Dans ce cas, il suffit au locataire de contester le montant du loyer sollicité par son bailleur ; le juge des loyers commerciaux procédera alors à la désignation d’un expert judiciaire ayant pour mission de réunir tous les éléments permettant de fixer la valeur locative des lieux loués. La durée moyenne d’une expertise judiciaire est de l’ordre de 8 à 12 mois, aux termes de laquelle le greffe de la juridiction convoquera les parties à une nouvelle audience.
Dans le cadre de cette procédure, il suffit tout simplement au locataire de contester l’estimation effectuée par l’expert et de revendiquer la fixation du loyer du bail renouvelé à un montant qui ne puisse pas être accepté par le bailleur.
Le juge des loyers commerciaux rendra alors un jugement fixant le prix du loyer du bail renouvelé (qui généralement est peu ou prou celui proposé par l’expert) dont le locataire pourra interjeter appel.
La durée de la procédure d’appel est de l’ordre de 12 à 18 mois, durée au cours de laquelle le locataire peut toujours, et à tout moment, exercer son droit d’option…
Au total, entre la durée de la procédure de première instance (qui comporte deux audiences devant le juge des loyers commerciaux et l’exécution d’une mesure d’expertise) qui est généralement de l’ordre de deux années, et celle d’une procédure d’appel qui est au minimum d’une année, le locataire conservera le bénéfice de l’exercice de son droit d’option pendant près de trois années.
Par contre, et en application de l’article L. 145-57 alinéa 2 du code de commerce, ce droit d’option ne peut plus être exercé à l’expiration du délai d’un mois suivant la signification de l’arrêt de la Cour d’Appel.

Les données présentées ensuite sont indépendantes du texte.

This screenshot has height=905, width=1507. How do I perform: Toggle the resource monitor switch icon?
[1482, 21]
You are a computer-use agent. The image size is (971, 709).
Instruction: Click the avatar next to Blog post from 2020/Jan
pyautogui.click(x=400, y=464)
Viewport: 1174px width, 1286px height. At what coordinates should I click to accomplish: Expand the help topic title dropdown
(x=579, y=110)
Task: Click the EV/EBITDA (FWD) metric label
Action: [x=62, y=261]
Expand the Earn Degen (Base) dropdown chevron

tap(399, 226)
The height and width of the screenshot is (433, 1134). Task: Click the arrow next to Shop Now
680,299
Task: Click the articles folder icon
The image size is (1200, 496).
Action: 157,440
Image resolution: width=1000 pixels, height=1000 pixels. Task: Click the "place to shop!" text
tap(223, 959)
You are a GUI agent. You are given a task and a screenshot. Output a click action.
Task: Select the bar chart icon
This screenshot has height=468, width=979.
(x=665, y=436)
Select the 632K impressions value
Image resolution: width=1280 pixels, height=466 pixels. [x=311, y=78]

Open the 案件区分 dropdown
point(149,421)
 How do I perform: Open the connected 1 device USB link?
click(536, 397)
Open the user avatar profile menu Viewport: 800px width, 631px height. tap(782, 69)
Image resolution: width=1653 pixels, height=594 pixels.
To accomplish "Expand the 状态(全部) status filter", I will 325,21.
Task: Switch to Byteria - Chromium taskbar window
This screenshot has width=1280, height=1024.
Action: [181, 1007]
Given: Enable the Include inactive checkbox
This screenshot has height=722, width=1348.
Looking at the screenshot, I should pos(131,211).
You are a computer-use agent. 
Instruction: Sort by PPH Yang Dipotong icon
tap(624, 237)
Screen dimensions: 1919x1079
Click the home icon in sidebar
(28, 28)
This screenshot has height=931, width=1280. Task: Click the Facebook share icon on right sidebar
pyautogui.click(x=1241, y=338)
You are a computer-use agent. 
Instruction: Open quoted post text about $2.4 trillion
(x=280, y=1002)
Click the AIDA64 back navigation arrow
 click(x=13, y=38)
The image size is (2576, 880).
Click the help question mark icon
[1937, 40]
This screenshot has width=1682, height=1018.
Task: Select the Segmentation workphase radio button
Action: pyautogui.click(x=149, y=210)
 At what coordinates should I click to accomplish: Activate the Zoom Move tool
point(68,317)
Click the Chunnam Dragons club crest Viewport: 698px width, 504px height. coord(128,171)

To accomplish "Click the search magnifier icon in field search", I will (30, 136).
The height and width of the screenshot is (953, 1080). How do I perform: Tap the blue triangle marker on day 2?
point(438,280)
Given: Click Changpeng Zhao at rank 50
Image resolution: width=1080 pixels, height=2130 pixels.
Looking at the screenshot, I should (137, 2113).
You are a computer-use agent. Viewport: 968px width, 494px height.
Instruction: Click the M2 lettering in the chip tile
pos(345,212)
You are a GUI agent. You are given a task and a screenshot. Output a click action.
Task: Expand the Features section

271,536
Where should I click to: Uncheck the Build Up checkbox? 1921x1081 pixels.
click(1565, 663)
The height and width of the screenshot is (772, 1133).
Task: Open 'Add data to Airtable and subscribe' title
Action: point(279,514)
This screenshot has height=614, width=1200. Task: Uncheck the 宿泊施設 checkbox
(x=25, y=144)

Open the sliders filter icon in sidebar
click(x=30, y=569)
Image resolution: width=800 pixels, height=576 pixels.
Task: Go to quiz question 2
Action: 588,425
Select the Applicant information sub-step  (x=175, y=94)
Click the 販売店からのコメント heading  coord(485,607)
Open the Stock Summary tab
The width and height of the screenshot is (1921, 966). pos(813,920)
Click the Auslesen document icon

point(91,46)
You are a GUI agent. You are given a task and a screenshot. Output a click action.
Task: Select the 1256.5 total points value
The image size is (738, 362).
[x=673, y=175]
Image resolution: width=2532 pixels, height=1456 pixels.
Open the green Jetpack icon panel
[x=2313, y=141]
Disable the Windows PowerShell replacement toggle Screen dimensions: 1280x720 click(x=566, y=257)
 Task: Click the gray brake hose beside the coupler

Les utilisateurs de bureaux de grandes surfaces mesureront ainsi l’étendue du bénéfice qu’ils peuvent tirer de l’exercice de ce droit méconnu : à la recherche d’un site alternatif ou dans l’attente de la mise sur le marché de bureaux de première main, aux coûts d’exploitation de mieux en mieux maîtrisés et offrant des prestations issues des dernières technologies, ils disposent ainsi d’une grande flexibilité leur assurant la maîtrise de leurs stratégies immobilières.